The increase in VAT will at least ease government fiscal concerns and Pandey welcomed Saudi’s announced stimulus package of around $31 billion as a positive gesture.

“A lot of countries across the region announced various initiatives and this was part of the same. The government also announced that they’re going to support by paying the private sector employees about 60 percent of their salary, again a positive gesture,” he explained.

Digging through the retail data, Pandey says the easing of restrictions by June and the partial re-opening of showrooms followed a three-month period where footfall was down by 80% and new car sales were down by 60%.

He remarked: “Due to what is happening in the landscape, there is a hit on the consumer segment. So your decision to buy a new car has been either it’s been stopped; curtailed; or postponed. Obviously, the curbs around movement has had an impact on shared mobility; servicing and your periodic maintenance comes down and your spare parts sales are also down as a result.

“I’m driving less; your whole life has come to a standstill; and you’re trying to reboot your life. You go out only to do your essentials, right? So your overall use of the car comes down and thus, your need for spare parts decreases. We see a 24% dip now, but we will see a recovery happening in 2021 to go back to the same 2019 levels.”

Expanding on his analysis of what happens as the peak of Covid outbreak passes, he believes that Saudi residents will re-shape their lives to fit with the new normal. This, in turn, has a number of ramifications for the auto industry.

“Your travel will be viewed differently. Your holidays will be viewed differently. So we think mobile services and on demand services will see a huge surge post-covid. We will obviously see more emphasis on hygiene, If I was to take a Rent-A-Car, there will be well laid out processes by which you can rent a car and all the hygiene factors will come into play.

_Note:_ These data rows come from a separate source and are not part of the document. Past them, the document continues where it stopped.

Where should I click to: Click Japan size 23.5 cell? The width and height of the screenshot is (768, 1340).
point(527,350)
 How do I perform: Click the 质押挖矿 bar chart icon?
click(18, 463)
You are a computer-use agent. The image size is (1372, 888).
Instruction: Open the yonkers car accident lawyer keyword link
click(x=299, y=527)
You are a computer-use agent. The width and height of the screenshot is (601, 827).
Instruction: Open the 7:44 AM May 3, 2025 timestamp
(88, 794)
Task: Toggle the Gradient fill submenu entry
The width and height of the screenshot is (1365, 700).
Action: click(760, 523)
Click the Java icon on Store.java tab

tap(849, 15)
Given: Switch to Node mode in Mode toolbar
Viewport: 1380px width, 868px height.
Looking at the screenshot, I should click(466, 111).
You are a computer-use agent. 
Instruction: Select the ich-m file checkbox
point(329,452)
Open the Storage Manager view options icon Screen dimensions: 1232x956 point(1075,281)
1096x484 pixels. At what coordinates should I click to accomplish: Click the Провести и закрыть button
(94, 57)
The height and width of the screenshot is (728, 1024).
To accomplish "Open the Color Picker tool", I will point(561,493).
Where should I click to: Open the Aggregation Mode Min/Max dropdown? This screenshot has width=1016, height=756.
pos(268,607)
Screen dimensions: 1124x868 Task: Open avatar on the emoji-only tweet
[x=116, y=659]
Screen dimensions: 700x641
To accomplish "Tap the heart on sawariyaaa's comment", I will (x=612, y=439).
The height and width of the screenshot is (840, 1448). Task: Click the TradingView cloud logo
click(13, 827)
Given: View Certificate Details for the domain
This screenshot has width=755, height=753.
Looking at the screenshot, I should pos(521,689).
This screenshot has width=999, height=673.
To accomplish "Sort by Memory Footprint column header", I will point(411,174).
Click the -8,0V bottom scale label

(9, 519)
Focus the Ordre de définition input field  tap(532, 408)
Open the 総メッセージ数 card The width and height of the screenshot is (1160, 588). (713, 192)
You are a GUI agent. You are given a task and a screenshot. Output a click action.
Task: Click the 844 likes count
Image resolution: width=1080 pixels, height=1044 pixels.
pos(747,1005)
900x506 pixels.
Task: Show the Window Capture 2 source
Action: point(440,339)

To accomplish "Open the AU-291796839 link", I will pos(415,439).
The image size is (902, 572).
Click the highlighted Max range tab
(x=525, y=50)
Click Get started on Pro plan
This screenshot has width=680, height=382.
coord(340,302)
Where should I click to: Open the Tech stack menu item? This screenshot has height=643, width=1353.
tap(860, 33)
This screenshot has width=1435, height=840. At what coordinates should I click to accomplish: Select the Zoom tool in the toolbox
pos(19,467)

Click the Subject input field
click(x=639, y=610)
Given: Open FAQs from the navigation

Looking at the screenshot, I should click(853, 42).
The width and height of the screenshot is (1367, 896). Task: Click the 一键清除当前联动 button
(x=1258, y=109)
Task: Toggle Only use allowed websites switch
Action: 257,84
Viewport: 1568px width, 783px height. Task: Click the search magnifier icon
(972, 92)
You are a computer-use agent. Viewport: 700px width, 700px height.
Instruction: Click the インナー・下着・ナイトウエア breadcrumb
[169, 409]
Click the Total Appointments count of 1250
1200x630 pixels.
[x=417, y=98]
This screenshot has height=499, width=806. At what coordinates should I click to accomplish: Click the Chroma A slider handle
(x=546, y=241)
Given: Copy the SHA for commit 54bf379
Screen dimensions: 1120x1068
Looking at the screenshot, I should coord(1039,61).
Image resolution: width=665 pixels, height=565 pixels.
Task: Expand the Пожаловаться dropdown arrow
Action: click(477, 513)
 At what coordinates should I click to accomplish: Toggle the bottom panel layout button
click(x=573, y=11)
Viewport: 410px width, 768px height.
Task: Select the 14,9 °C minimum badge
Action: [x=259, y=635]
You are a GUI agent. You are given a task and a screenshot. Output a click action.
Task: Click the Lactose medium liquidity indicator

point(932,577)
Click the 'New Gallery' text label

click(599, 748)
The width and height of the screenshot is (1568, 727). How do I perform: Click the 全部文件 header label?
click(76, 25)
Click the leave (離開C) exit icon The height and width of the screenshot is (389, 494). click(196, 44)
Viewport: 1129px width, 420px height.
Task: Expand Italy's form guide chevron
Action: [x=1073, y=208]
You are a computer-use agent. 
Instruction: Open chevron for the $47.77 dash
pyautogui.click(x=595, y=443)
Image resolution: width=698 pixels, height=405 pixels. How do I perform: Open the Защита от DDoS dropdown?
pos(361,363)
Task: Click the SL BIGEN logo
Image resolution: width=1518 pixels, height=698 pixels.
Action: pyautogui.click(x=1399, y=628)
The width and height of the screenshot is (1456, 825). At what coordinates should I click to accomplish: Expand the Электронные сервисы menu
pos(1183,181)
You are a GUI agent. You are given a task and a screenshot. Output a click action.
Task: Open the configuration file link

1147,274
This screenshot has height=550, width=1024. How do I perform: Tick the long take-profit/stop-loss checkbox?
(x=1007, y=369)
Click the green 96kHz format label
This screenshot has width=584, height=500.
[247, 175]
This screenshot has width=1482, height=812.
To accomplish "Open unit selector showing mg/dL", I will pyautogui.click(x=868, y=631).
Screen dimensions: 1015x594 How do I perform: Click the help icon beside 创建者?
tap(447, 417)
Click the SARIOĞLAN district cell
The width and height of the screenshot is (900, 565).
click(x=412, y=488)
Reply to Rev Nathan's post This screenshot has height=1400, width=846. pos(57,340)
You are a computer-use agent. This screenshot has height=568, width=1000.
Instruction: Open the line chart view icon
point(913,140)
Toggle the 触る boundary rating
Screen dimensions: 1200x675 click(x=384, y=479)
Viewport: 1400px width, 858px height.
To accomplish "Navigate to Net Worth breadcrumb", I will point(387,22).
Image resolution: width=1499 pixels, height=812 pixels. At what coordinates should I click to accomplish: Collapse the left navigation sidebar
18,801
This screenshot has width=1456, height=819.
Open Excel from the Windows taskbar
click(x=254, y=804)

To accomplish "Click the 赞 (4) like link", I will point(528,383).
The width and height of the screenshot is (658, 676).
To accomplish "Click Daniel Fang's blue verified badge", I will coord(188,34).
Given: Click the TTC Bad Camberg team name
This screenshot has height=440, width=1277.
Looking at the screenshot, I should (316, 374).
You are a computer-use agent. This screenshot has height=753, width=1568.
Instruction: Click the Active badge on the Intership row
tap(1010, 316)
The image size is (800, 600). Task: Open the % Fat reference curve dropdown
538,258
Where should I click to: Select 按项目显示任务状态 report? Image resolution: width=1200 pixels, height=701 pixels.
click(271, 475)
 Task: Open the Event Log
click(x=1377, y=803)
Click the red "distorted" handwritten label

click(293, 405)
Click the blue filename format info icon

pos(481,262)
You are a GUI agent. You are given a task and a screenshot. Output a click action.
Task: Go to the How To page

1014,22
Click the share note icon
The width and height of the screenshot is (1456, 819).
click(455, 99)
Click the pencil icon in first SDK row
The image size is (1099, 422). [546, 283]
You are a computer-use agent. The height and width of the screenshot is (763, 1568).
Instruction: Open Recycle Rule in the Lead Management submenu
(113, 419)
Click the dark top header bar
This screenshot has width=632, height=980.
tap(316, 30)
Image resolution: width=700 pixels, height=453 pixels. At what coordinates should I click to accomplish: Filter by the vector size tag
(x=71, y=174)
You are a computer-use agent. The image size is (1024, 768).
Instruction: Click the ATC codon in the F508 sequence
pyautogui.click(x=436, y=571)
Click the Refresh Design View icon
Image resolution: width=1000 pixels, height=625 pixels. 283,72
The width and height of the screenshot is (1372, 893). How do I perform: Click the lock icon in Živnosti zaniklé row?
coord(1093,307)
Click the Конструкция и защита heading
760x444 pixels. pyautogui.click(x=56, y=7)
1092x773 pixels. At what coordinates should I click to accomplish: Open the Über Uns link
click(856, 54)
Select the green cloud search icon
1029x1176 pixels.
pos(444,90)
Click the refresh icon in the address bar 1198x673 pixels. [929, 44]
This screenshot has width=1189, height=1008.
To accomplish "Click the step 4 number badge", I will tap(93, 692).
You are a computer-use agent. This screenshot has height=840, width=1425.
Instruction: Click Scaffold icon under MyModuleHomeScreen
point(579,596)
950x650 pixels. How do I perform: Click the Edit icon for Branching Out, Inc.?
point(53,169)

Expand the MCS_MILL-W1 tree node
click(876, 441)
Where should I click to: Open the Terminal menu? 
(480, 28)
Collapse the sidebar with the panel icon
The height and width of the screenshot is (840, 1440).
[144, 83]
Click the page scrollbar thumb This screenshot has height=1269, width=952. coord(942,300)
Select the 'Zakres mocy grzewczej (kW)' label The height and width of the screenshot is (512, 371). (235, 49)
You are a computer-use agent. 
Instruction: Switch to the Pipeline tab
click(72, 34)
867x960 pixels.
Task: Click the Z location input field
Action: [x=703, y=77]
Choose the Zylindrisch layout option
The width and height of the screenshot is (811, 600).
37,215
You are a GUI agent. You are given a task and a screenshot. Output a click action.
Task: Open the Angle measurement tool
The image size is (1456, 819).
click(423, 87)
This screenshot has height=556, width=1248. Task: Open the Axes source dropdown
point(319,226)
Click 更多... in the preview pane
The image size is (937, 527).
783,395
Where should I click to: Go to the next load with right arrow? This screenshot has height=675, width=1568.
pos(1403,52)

Contactless services will obviously find more emphasis and more importance.

He continued: “Ecommerce as we have already seen in Saudi Arabia already has one of the highest penetration – the third highest – in the world. We have seen over the last three to four years that there is this new trend even in the automotive space. There are some new brands with different aftermarket service offerings, ranging from your tyre change to oil change to on call service.

“New business models will emerge as a result. You will find more and more companies trying new things to more penetrate into the e-commerce space.”